▶ _Data in this exercise_:
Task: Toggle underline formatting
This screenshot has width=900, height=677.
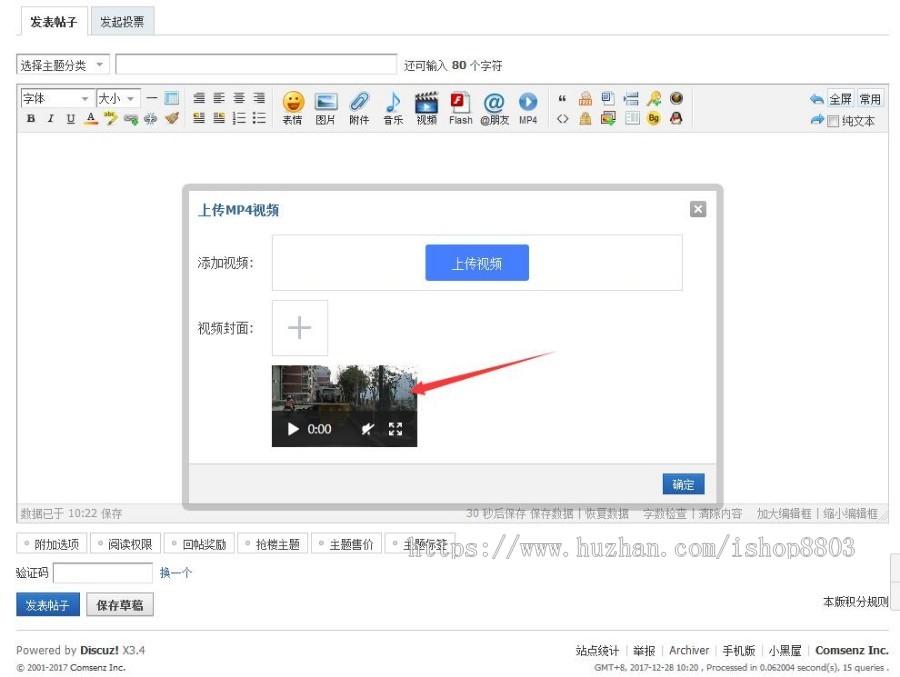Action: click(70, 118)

* * *

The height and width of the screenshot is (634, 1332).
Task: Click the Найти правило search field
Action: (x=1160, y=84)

==

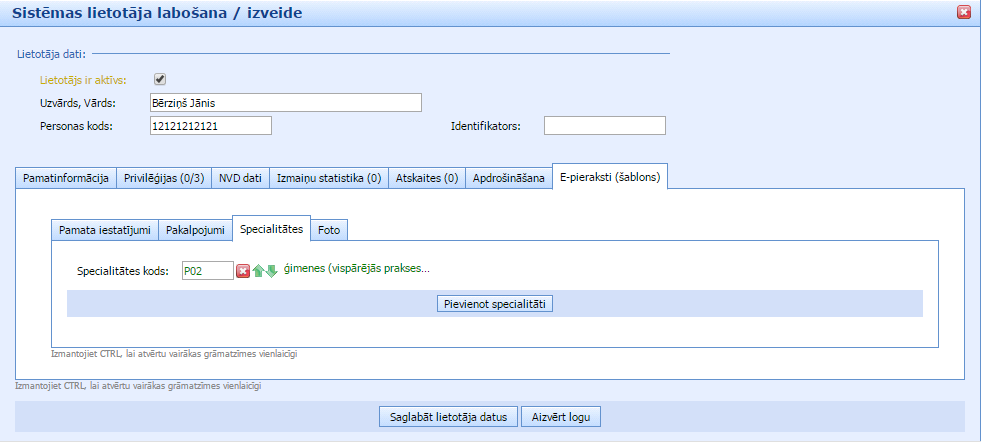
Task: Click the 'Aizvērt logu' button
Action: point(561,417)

▶ _Goal_:
Rewrite the entries from the line with "Task: Toggle underline formatting" up to and including the line with "Action: click(70, 118)", swapping "screenshot" for "screen capture" and leaving everything else unchanged. Leave the pictures out.

▶ _Task result_:
Task: Toggle underline formatting
This screen capture has width=900, height=677.
Action: click(70, 118)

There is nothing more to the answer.